BY ETELKA LEHOCZKY | Find politics pointless? That's only natural. With a Rabelaisian burlesque spellbinding Washington's two political parties and nonplusing the rest of the nation, the time is ripe for someone to reframe the basic issues. And so along comes "The Future and Its Enemies," a clarion call for radical political and economic change.

Well, radical in theory, anyway. Author Virginia Postrel's book is both a siren's song and an inspirational text, and in the style of such things she generally refrains from messy specifics. That's fine, really, because her target audience -- the brilliant, rebellious innovators of the tech industries -- is by and large perfectly satisfied to keep its head firmly in the clouds. Postrel's got the ideal message for them: that innovation would be spurred, naysayers foiled and progress hastened if we could just convince the fuddy-duddies to get out of the way. She calls this philosophy "dynamism," and she invests it with boundless possibilities.

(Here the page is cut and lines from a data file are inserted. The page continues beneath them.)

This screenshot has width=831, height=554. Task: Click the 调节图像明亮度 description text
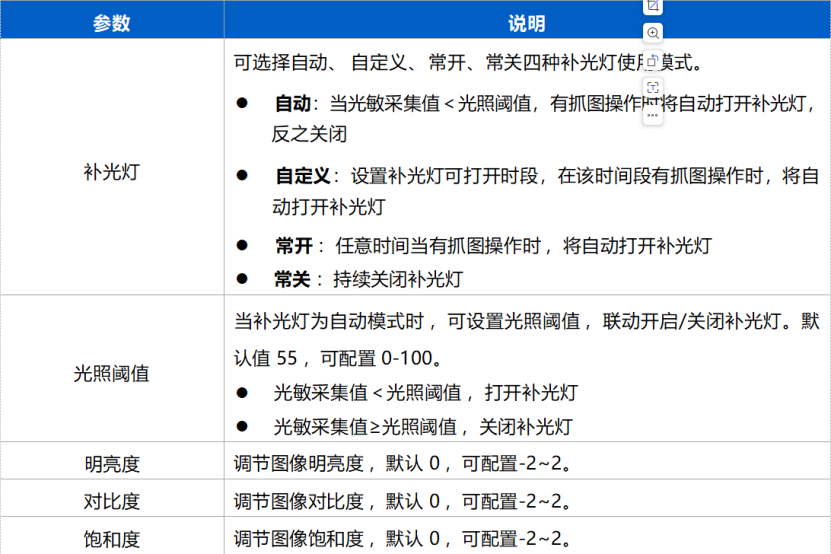pos(298,464)
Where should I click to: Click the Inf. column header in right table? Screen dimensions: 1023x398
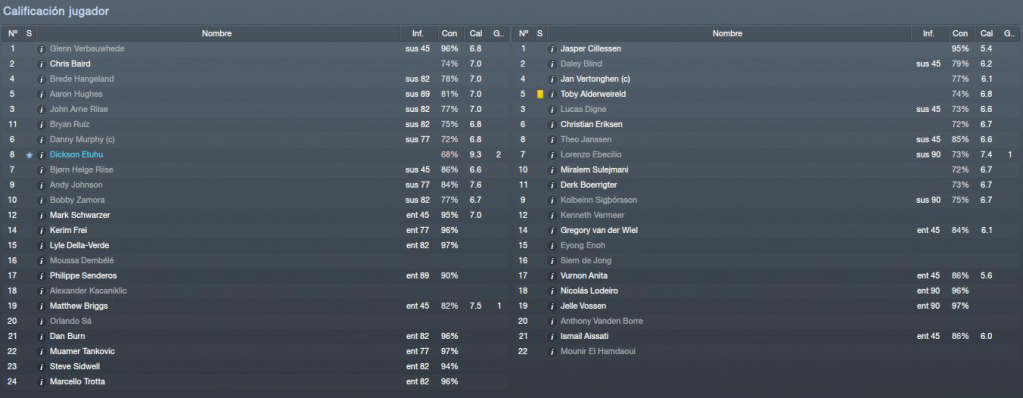pyautogui.click(x=928, y=33)
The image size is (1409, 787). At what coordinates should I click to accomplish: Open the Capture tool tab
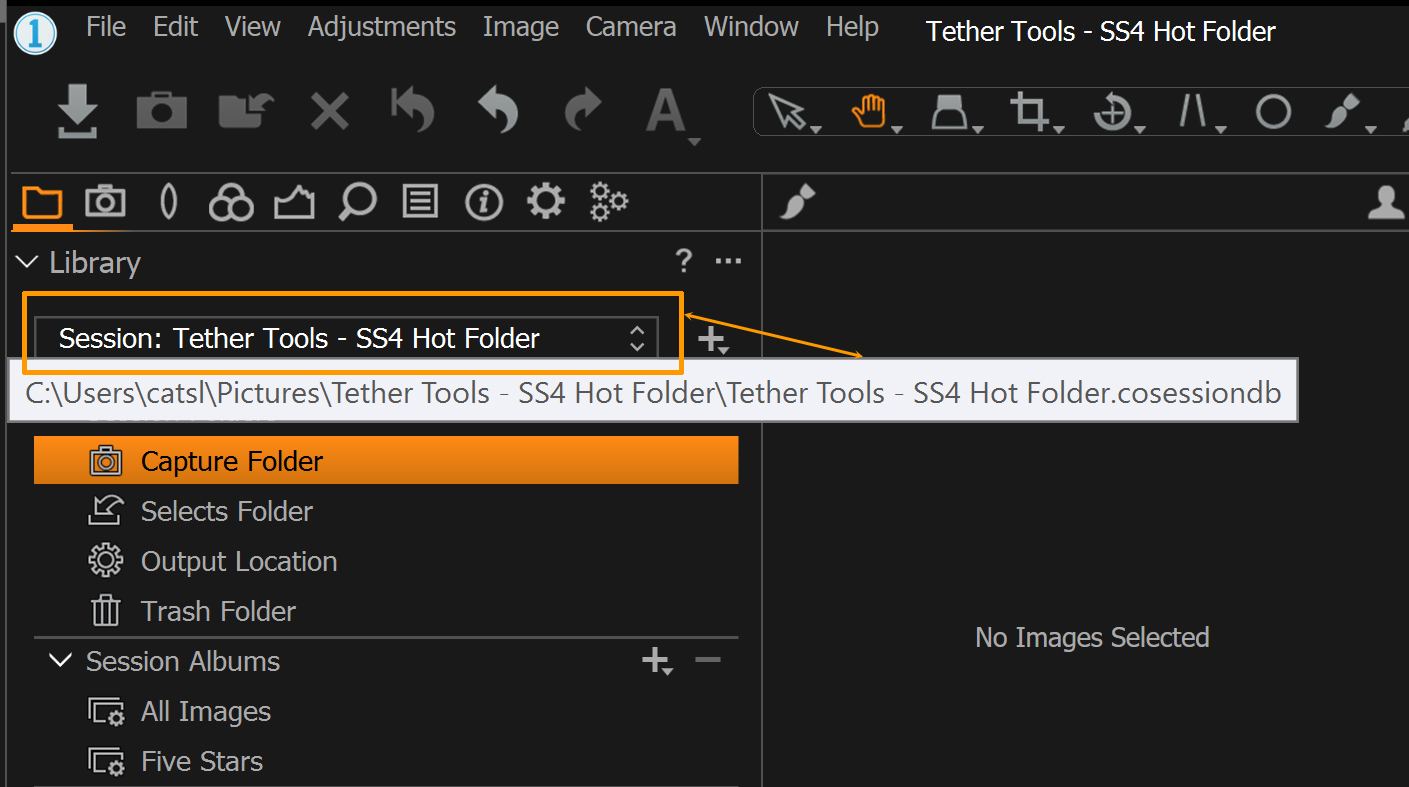pyautogui.click(x=105, y=202)
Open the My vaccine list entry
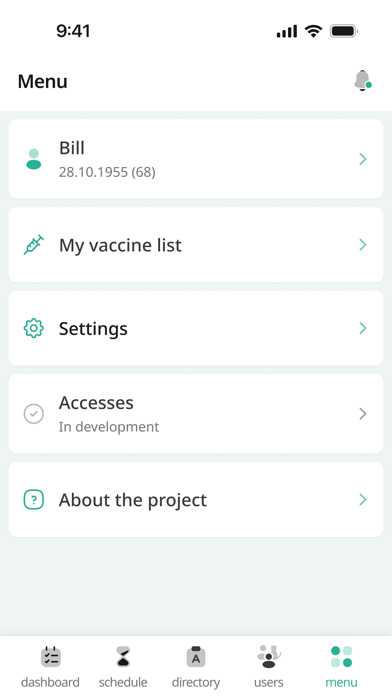The height and width of the screenshot is (696, 392). tap(196, 245)
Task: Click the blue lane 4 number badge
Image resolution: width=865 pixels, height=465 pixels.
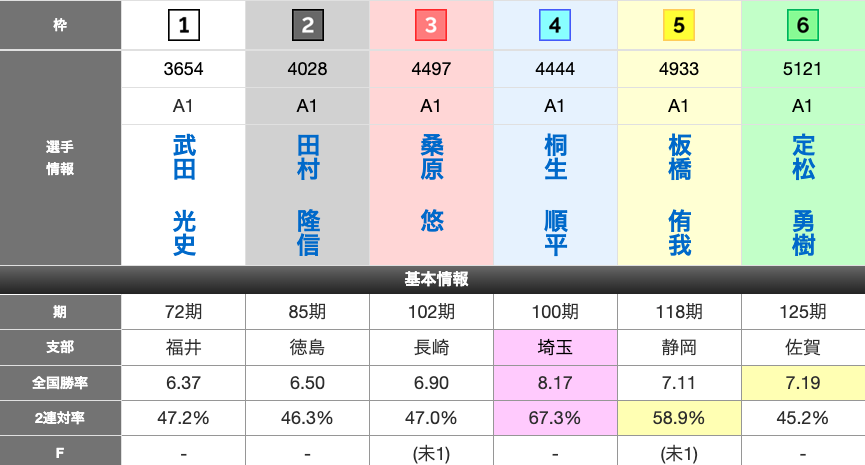Action: click(555, 25)
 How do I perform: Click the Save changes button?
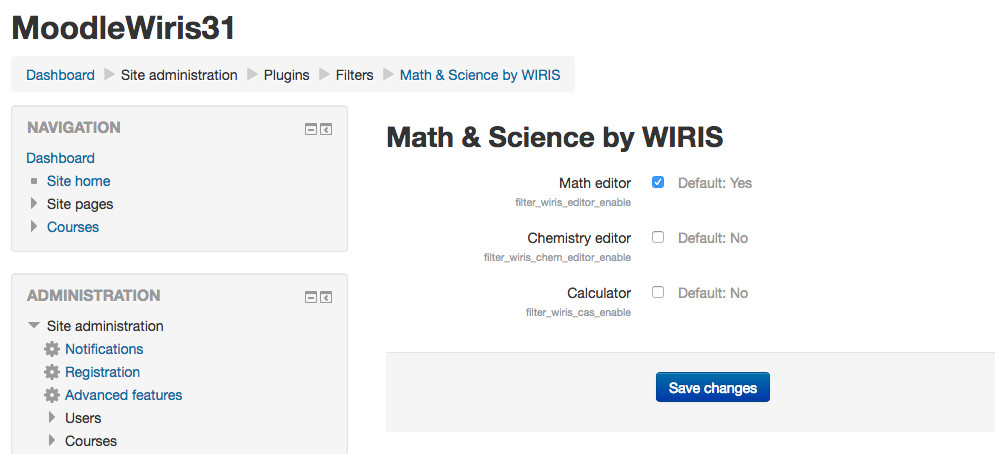click(712, 388)
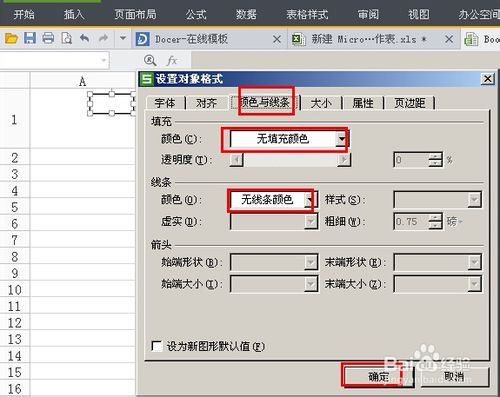500x397 pixels.
Task: Click the open folder icon in toolbar
Action: 11,39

It's no surprise that Postrel should stress the transformative power of a few good ideas. As the editor of Reason, a libertarian magazine, she's accountable to a group that nurtures deep suspicion for any political action more coercive than a nice, rousing speech or, at the very outside, a majority vote. Of course, it's this penchant for angry but ultimately fruitless fulmination that has kept libertarians on the fringes of political discourse in America, influencing but never really determining the direction of public policy. Postrel aims to change all that by attracting some vital new blood to the cause.

With "The Future and Its Enemies," she reaches out to a natural, but as yet rather hands-off, libertarian constituency: high-tech pioneers. Her lures are manifold. They include breathless paeans to any and all innovation, the requisite fond words for the miracle of the Internet and a light, pithy writing style that zooms past thorny contradictions to deliver quick, comfortable conclusions.

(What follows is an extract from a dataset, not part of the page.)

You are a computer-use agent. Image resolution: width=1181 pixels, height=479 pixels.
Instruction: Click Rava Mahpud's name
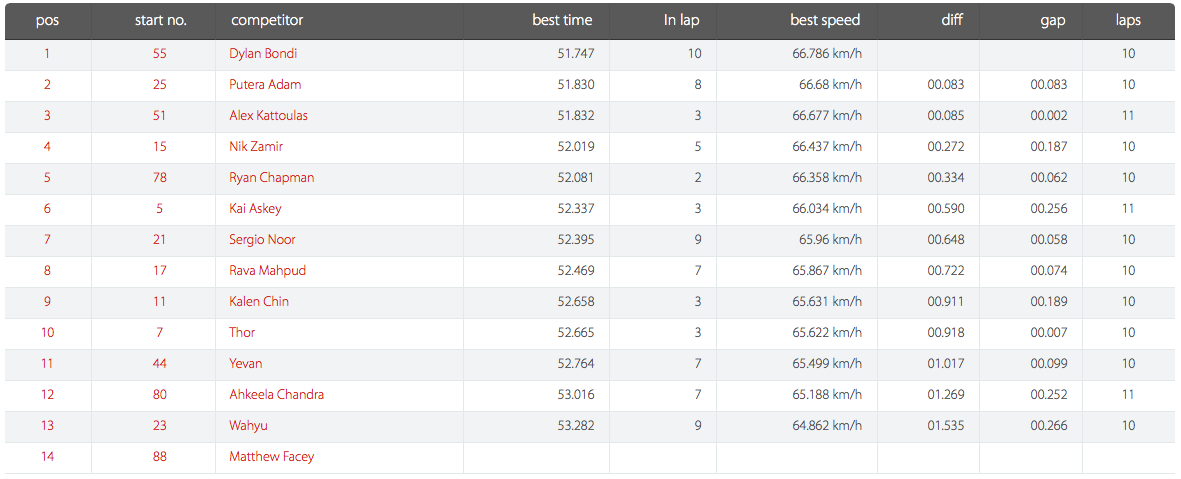click(267, 270)
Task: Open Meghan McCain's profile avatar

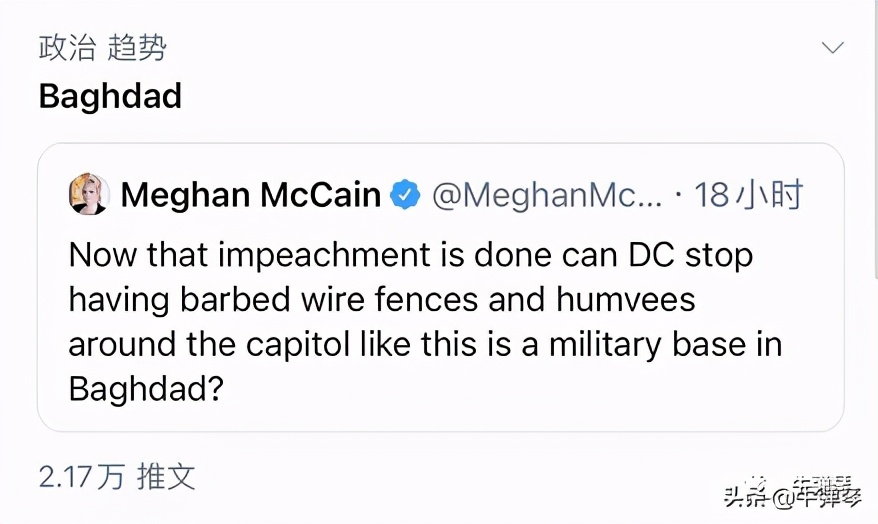Action: pos(89,194)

But such gimmicks are by no means the whole story. Unlike many similar screeds, Postrel's is vibrant with genuinely remarkable new ideas.

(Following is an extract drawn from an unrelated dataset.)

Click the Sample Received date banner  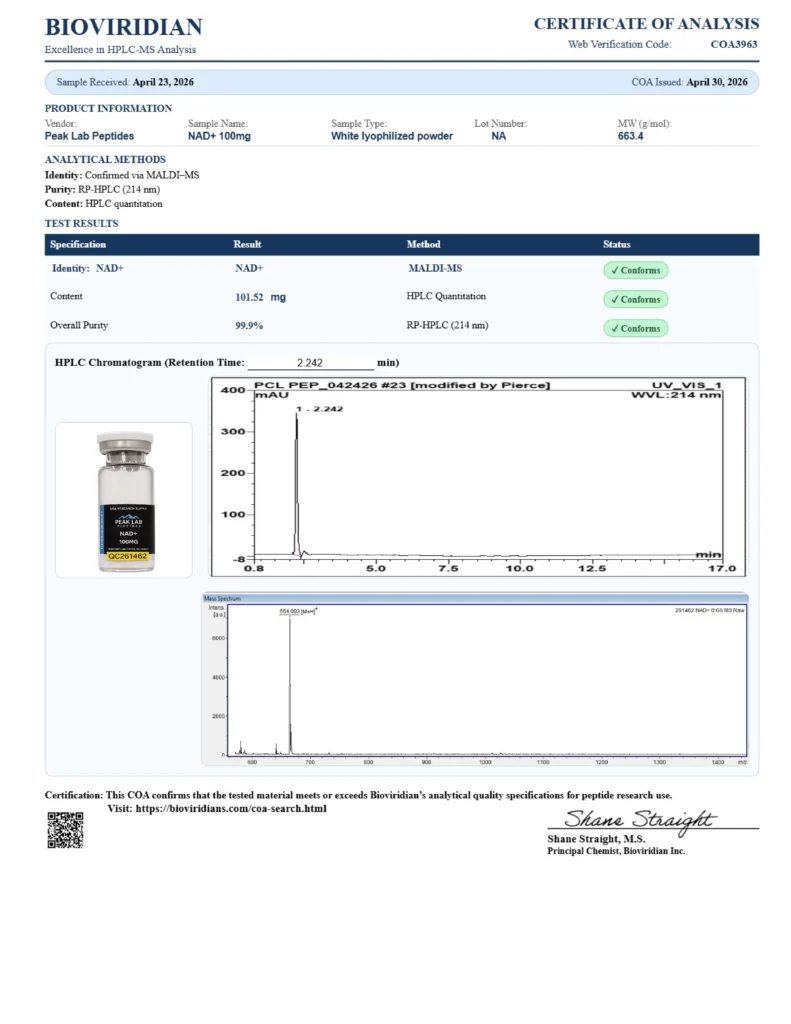pyautogui.click(x=402, y=82)
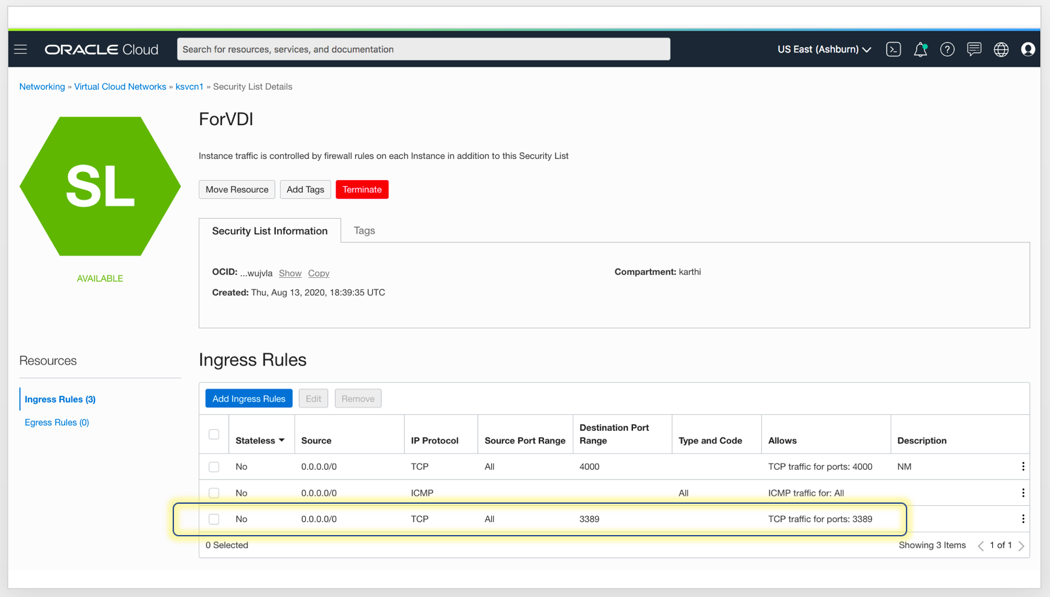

Her central thesis is solidly common-sensical. To replace the old liberals-vs.-conservatives dichotomy, she proposes a division between "dynamists" and "stasists." Dynamists, she explains, are those who embrace change. They fearlessly endure and even cherish uncertainty, adjusting to unexpected circumstances with speed and panache. Venture capitalists, biotechnologists, the execs at Starbucks and beach volleyball enthusiasts all fit into this category.

Stasists, on the other hand, quail at the very notion of anything new. They try to organize developments into preexisting structures and keep them there -- even if it impedes progress and kills innovation. Would-be regulators of the Internet, opponents of genetic engineering and Hillary Rodham Clinton are all stasists. They're the titular enemies of the future.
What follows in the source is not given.